> _DESCRIPTION OF THE TASK_
Give back exactly the lines from the one containing "Given: Click the On-chain" through the end of the records, including both, and no others.

--- RECORDS SHOWN Enclosed Below ---

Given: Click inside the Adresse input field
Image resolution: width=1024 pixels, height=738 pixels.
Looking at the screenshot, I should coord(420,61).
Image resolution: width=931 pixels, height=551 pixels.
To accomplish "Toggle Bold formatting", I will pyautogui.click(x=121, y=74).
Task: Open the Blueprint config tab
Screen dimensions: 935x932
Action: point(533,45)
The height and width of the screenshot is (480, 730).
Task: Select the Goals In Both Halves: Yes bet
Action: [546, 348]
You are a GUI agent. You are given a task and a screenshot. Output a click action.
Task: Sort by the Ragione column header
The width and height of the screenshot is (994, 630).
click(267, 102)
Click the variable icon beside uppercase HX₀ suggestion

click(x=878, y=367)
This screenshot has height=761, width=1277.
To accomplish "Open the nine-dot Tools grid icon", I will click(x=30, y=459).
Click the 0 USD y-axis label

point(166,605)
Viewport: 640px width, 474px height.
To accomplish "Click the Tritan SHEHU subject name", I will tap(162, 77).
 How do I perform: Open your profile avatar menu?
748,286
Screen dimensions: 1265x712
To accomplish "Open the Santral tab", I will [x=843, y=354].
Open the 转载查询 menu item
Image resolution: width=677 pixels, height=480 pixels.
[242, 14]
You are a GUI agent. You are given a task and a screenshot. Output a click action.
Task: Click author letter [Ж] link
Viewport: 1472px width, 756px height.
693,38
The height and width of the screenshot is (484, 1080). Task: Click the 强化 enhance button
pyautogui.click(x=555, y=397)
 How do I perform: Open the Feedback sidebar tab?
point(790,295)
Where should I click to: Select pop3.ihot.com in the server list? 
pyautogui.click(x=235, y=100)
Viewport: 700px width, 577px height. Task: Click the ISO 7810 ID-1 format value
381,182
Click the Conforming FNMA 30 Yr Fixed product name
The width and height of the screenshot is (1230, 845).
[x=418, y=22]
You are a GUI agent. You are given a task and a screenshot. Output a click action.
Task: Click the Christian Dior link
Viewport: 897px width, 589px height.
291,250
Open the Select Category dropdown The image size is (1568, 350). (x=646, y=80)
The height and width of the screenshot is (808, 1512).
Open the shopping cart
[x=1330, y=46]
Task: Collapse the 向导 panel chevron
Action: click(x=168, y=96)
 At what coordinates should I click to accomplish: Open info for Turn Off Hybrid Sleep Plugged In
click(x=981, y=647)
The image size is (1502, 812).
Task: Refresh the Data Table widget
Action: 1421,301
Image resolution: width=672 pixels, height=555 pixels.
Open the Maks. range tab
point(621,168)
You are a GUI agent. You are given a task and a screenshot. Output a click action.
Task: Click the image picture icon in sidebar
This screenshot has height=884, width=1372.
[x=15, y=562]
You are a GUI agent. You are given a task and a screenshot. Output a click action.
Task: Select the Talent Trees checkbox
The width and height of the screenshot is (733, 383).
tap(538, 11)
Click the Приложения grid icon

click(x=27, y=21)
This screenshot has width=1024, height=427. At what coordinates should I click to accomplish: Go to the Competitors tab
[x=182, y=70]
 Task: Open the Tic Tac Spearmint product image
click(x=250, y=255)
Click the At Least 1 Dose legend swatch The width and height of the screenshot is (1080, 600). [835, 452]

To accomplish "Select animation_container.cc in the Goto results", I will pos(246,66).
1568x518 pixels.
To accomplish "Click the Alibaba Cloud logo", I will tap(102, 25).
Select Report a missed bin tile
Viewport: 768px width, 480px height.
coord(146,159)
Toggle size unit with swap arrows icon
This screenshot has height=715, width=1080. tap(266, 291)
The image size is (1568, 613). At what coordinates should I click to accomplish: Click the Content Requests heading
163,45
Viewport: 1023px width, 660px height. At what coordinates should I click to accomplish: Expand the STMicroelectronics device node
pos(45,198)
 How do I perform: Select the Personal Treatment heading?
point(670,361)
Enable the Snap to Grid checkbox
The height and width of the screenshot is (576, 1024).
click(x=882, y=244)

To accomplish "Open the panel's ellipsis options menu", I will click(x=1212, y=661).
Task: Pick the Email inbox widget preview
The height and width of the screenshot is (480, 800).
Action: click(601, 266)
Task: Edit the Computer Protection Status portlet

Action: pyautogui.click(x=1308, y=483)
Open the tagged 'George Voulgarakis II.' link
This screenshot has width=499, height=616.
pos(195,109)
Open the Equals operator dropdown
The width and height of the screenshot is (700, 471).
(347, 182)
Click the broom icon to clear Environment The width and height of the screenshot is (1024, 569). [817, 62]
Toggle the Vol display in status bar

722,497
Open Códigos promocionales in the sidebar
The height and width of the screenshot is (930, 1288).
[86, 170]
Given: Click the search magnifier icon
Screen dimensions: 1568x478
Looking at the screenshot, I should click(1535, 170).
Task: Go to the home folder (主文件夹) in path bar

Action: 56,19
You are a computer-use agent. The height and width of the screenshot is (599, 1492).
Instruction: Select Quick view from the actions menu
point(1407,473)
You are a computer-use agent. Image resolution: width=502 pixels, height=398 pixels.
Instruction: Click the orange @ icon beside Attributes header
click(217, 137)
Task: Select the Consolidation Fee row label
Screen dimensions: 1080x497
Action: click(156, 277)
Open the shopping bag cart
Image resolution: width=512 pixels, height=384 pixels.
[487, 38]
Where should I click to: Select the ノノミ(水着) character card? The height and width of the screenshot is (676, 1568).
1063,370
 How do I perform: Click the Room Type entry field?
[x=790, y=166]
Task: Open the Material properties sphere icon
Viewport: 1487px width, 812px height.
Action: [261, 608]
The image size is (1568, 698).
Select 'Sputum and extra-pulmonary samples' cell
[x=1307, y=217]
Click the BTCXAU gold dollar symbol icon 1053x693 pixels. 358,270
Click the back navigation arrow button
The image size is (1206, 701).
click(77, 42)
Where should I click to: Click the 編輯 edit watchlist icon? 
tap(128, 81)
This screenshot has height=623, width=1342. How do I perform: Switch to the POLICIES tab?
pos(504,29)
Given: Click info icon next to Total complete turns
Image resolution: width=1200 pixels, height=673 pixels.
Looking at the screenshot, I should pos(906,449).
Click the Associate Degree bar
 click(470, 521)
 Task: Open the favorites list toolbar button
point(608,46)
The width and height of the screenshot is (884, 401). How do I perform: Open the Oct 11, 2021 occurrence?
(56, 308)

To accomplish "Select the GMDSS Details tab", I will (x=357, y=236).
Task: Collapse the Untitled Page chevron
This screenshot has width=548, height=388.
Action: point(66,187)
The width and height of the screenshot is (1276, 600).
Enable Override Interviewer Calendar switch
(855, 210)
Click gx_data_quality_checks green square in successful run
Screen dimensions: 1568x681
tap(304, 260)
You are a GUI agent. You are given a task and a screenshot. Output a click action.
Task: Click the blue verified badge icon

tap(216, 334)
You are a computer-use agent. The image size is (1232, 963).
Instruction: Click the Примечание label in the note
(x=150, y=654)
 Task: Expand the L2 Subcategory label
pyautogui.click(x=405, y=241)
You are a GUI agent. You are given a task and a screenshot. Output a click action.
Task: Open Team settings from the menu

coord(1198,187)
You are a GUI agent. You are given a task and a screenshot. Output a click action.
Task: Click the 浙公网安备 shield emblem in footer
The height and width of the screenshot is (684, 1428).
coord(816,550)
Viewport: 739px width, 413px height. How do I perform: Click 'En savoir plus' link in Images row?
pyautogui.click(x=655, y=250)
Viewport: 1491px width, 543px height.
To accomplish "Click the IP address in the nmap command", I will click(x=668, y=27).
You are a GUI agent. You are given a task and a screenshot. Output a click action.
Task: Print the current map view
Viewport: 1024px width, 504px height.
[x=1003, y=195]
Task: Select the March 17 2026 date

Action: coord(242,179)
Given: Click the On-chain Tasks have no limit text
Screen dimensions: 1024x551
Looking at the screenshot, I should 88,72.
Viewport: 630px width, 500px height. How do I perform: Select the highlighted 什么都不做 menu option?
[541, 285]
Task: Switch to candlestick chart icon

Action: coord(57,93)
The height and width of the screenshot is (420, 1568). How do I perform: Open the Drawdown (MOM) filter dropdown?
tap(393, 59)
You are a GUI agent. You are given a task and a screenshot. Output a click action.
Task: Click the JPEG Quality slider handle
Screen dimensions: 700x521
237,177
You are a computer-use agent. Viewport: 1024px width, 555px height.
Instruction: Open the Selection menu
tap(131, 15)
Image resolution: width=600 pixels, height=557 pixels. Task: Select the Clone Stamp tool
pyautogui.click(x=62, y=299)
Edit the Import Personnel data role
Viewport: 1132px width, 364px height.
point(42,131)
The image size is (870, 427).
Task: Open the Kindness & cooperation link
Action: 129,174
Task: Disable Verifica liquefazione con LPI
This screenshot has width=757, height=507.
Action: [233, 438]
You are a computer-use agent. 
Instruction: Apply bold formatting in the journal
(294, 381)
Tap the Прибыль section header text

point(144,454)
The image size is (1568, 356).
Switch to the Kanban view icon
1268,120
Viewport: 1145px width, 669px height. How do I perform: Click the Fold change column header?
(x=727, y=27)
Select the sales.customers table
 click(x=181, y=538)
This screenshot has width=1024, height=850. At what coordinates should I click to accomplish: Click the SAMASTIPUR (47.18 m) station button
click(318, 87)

--- End of Enclosed RECORDS SHOWN ---

> _RESULT_
Given: Click the On-chain Tasks have no limit text
Screen dimensions: 1024x551
Looking at the screenshot, I should 88,72.
Viewport: 630px width, 500px height. How do I perform: Select the highlighted 什么都不做 menu option?
[541, 285]
Task: Switch to candlestick chart icon

Action: coord(57,93)
The height and width of the screenshot is (420, 1568). How do I perform: Open the Drawdown (MOM) filter dropdown?
tap(393, 59)
You are a GUI agent. You are given a task and a screenshot. Output a click action.
Task: Click the JPEG Quality slider handle
Screen dimensions: 700x521
237,177
You are a computer-use agent. Viewport: 1024px width, 555px height.
Instruction: Open the Selection menu
tap(131, 15)
Image resolution: width=600 pixels, height=557 pixels. Task: Select the Clone Stamp tool
pyautogui.click(x=62, y=299)
Edit the Import Personnel data role
Viewport: 1132px width, 364px height.
point(42,131)
The image size is (870, 427).
Task: Open the Kindness & cooperation link
Action: 129,174
Task: Disable Verifica liquefazione con LPI
This screenshot has width=757, height=507.
Action: [233, 438]
You are a computer-use agent. 
Instruction: Apply bold formatting in the journal
(294, 381)
Tap the Прибыль section header text

point(144,454)
The image size is (1568, 356).
Switch to the Kanban view icon
1268,120
Viewport: 1145px width, 669px height. How do I perform: Click the Fold change column header?
(x=727, y=27)
Select the sales.customers table
 click(x=181, y=538)
This screenshot has width=1024, height=850. At what coordinates should I click to accomplish: Click the SAMASTIPUR (47.18 m) station button
click(318, 87)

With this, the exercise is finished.